A recent phase I trial, co-led by Heng Mei and Chenggong Li, evaluated the use of chimeric antigen receptor-T cells (CAR-Ts) targeting both B-cell maturation antigen (BCMA) and CD38 proteins in the treatment of patients with relapsed or refractory multiple myeloma (RRMM) and deemed them to be “feasible, safe, and significantly effective.” Their findings were published in the Journal of Hematology & Oncology.
According to the authors, this was the first trial to demonstrate the potential value of humanized bispecific BM38 CAR-Ts in RRMM. The report stated that the treatment “showed significant in vivo persistence, deep and durable responses and effective elimination of [extramedullary disease (EMD)].”

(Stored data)
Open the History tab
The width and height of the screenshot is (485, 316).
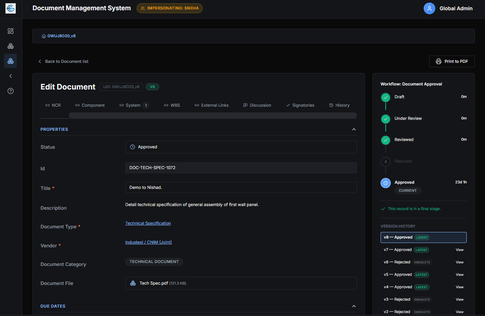(x=339, y=105)
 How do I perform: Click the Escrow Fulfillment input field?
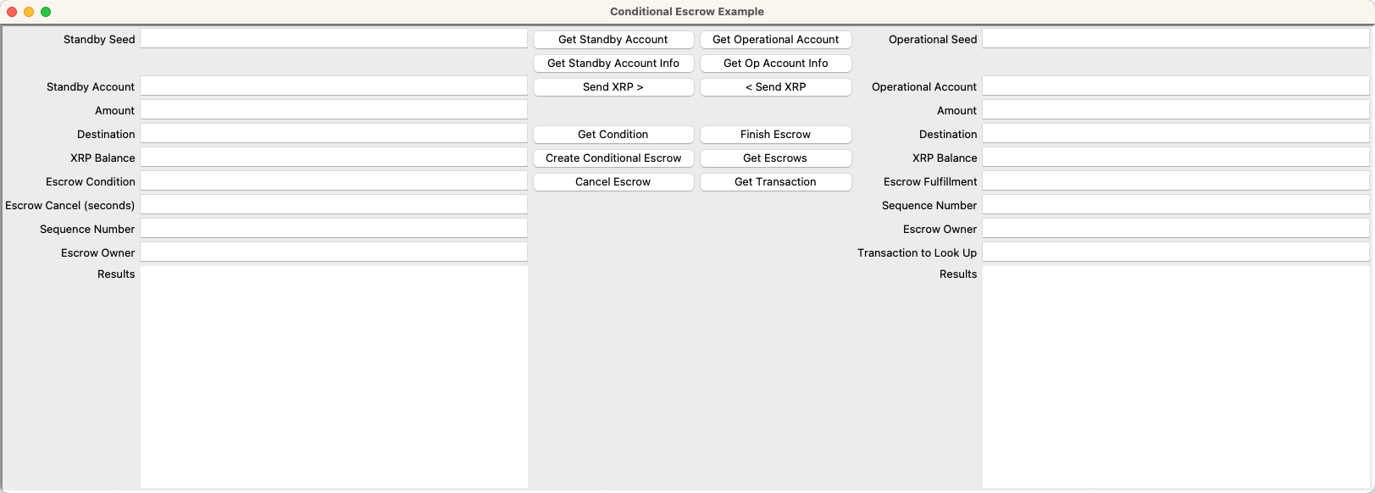(1176, 180)
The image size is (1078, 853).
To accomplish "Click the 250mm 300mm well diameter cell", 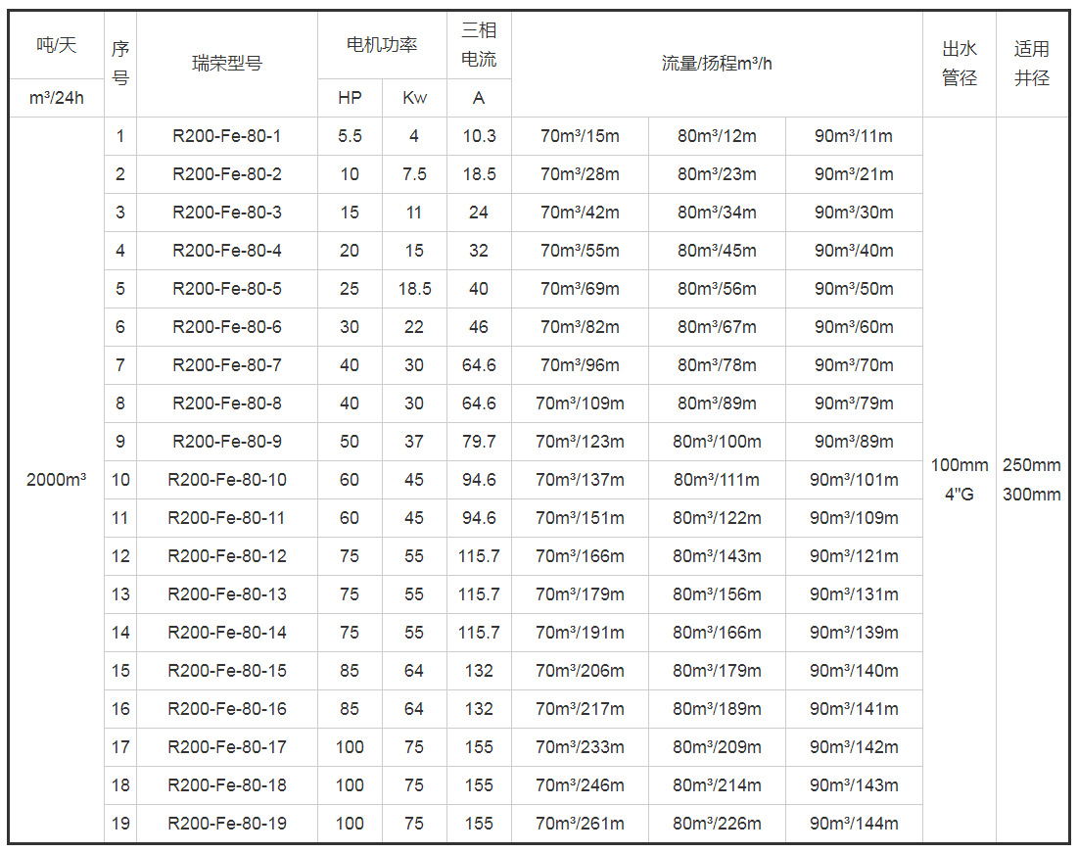I will pos(1032,480).
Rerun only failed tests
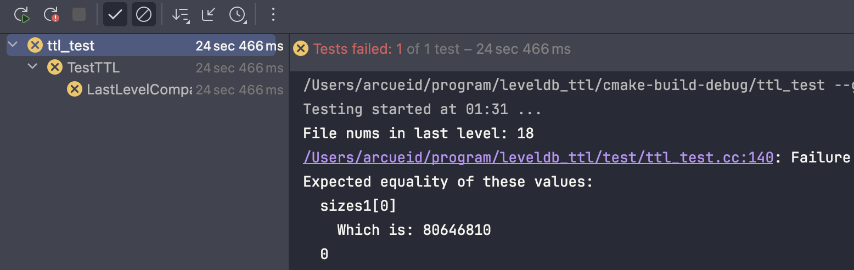Screen dimensions: 854x270 point(52,15)
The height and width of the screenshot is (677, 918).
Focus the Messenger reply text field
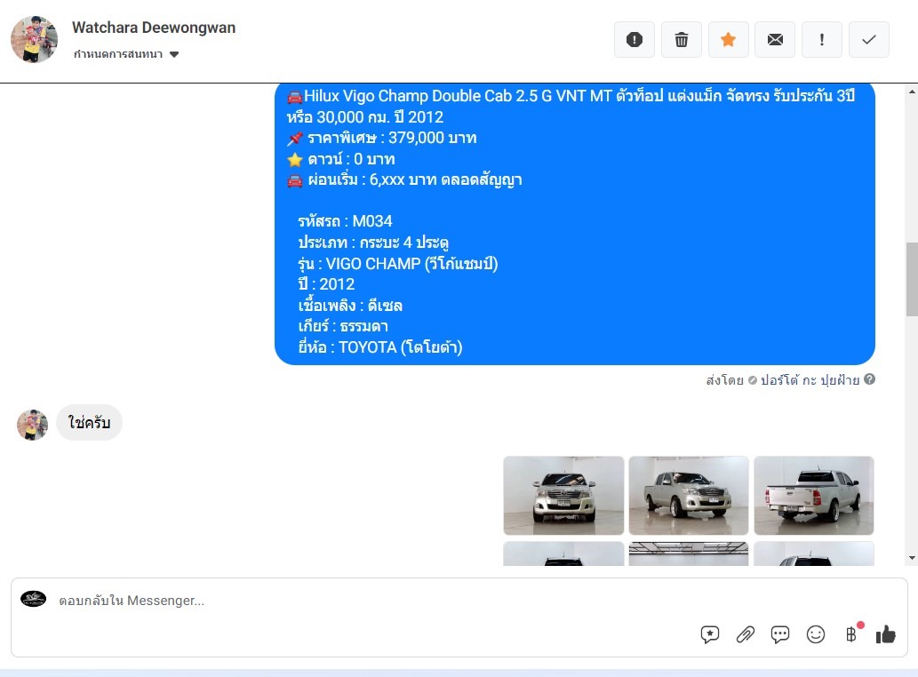[x=355, y=601]
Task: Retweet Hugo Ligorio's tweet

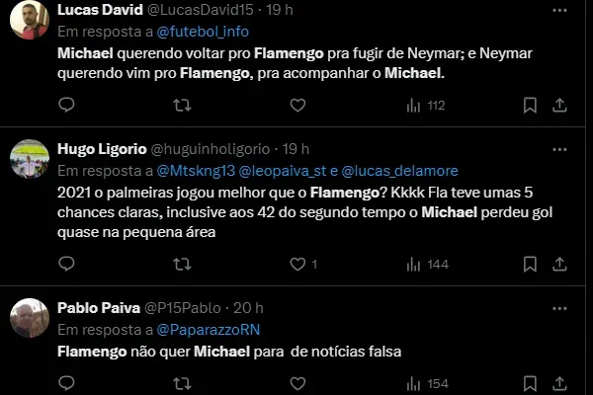Action: [182, 265]
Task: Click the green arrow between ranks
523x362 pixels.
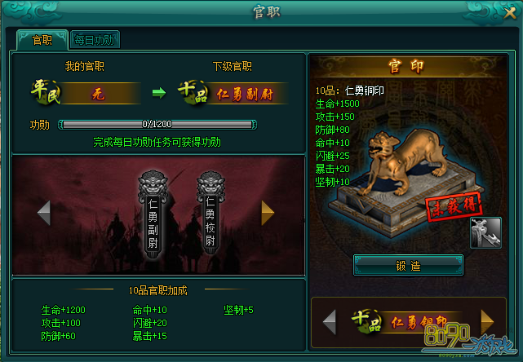Action: (159, 93)
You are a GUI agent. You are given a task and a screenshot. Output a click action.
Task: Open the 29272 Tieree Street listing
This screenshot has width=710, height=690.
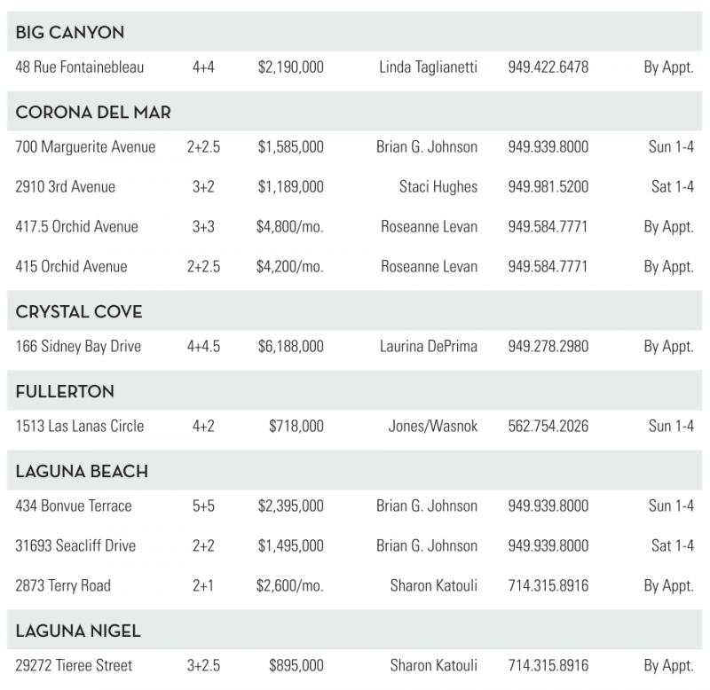(74, 666)
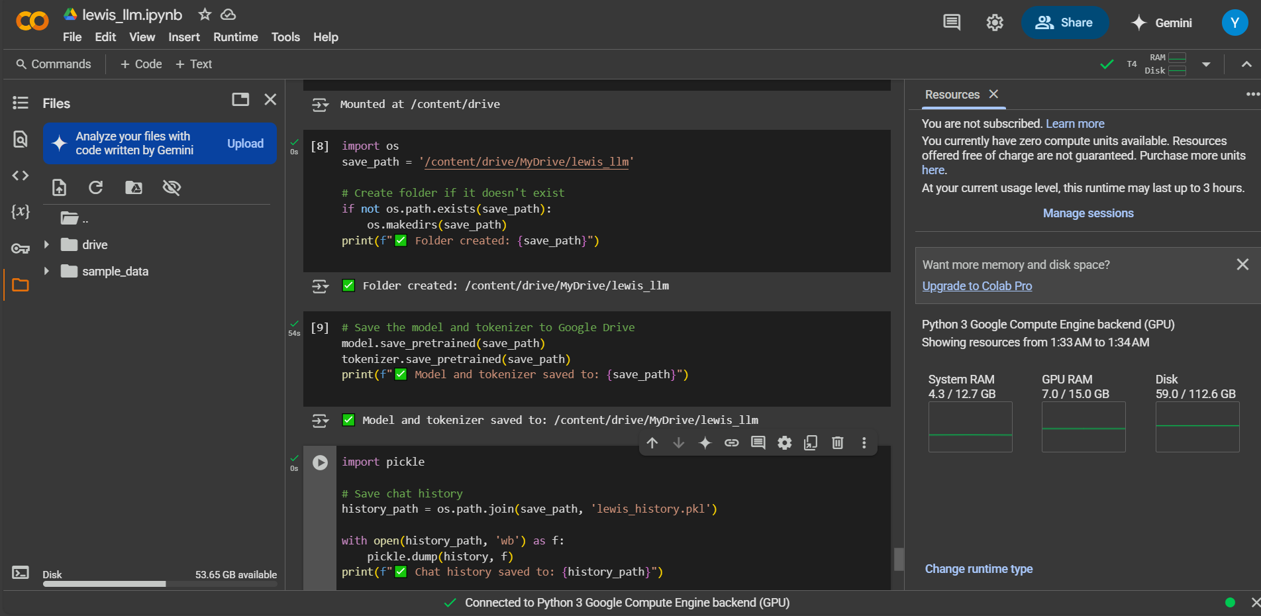Open the Secrets key icon in sidebar
This screenshot has width=1261, height=616.
click(x=21, y=249)
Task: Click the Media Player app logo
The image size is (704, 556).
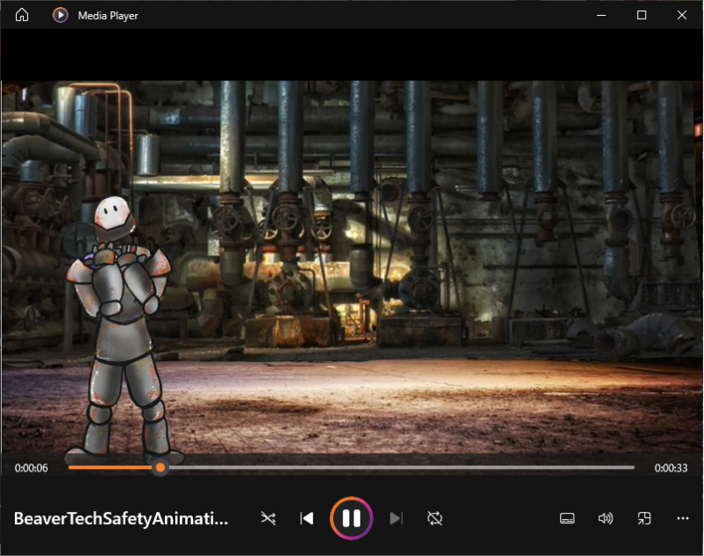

▸ **What is being asked**
Continue the article about the BCMA and CD38 CAR-T trial in relapsed or refractory multiple myeloma, picking up after its last sentence.

▸ **Result of this exercise**
The antitumor activity of the BM38 CAR-Ts was tested in vitro and in vivo in 23 patients with RRMM. Researchers judged the primary endpoint, safety, via the severity, frequency, and duration of adverse events. Overall response rate (ORR) was presented as a key secondary endpoint. Cytokine release syndrome (CRS) and other observed toxicities were graded.
BM38 CAR-Ts showed stronger in vitro anti-cancer cell effects than single-target CAR-Ts. During the trial, CRS—mostly grade I to II—occurred in 20 patients (87%). At nine months, 20 patients (87%) had attained a clinical response and minimal residual disease-negativity, and 12 (52%) has achieved a stringent complete response. Extramedullary plasmacytoma was reduced or eliminated in the majority of patients. The participants’ median progression-free survival was 17.2 months. Notably, two relapsed patients maintained BCMA and CD38 expression on MM cells. BM38 CAR-Ts cells were detectable in 77.8% of evaluable patients at 9 months, and 62.2% at 12 months.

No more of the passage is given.